Skip to main content

Python Kubernetes DRA (Dynamic Resource Allocation) plugins

Project description

pydra

pydra is a high-performance, resilient Python framework for building Kubernetes Dynamic Resource Allocation (DRA) hardware drivers.

By handling the intricate, low-level Kubernetes gRPC node plumbing natively in Python, pydra eliminates the need for hardware vendors to maintain complex Go codebases or fragile Cgo wrappers just to expose their chips to the cluster control plane.

Overview

Traditional Kubernetes device plugins require Go.

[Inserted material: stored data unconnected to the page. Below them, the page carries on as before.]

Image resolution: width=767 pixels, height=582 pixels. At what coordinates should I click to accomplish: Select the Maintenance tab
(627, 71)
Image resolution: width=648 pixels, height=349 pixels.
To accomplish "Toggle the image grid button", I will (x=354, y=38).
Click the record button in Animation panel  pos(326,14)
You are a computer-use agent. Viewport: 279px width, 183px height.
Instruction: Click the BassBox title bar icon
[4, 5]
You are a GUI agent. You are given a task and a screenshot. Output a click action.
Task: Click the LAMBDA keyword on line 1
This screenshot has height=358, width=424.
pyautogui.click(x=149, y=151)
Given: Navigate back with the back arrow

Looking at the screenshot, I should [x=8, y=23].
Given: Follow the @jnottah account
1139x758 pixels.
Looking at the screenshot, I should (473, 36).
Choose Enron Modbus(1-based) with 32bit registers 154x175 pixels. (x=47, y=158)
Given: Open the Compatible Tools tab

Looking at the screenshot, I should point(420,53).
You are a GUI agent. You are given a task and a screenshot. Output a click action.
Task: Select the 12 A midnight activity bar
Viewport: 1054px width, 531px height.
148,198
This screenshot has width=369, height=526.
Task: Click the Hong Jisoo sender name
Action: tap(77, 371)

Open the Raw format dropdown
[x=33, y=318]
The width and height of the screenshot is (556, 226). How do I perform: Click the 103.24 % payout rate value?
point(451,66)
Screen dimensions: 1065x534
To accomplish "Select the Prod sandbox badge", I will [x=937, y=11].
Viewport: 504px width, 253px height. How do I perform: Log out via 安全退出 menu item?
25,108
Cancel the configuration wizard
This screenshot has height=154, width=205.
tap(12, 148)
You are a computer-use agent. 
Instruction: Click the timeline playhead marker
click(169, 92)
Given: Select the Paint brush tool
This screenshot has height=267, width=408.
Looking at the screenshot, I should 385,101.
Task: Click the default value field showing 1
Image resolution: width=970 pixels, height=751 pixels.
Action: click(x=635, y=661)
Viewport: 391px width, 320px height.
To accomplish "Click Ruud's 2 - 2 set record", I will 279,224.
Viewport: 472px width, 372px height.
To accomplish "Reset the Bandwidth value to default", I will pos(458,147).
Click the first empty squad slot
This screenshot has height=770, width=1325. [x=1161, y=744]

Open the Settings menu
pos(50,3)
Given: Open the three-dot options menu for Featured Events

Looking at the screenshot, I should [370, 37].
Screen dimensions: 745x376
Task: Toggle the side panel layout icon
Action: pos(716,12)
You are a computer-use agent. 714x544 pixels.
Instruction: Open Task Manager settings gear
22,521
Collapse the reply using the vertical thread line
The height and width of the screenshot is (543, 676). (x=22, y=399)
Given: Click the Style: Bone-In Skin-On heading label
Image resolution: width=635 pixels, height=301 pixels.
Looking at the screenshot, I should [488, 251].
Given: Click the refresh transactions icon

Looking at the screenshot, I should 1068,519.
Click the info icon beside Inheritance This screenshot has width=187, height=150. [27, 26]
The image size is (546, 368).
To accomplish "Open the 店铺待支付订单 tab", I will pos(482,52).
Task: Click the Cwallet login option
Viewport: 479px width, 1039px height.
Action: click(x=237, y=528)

However, the AI hardware ecosystem—encompassing PJRT, OpenXLA, PyTorch, JAX, and vendor monitoring tools—is natively Python-centric. pydra bridges this gap, allowing infrastructure engineers to write production-grade, topology-aware scheduling drivers utilizing the exact same Python SDKs running the AI workloads.

Architecture: Microkernel Design

pydra enforces a strict separation between Kubernetes protocol mechanics and raw silicon management.

[ Kubernetes Kubelet ]
             |
             | (gRPC over Unix Domain Socket)
             v
+-------------------------------------------------------+
|               pydra-core (The Library)                |
|                                                       |
|  - UDS gRPC Server Engine    - Unix Signal Handling   |
|  - Kubelet Plugin Registry   - Retries & Backoffs     |
|  - CDI Spec Validator        - Robust Error Boundary  |
+-------------------------------------------------------+
            |
            | (Python Abstract Base Class / Inheritance)
            v
+-------------------------------------------------------+
|            Hardware Drivers (Independent)             |
|                                                       |
|   pydra-tpu          pydra-nvidia         pydra-amd   |
|  (Imports JAX/SDK)  (Imports NVML)      (Imports SMI) |
+-------------------------------------------------------+

1. pydra-core

The engine of the framework. It operates completely agnostic of specific hardware types.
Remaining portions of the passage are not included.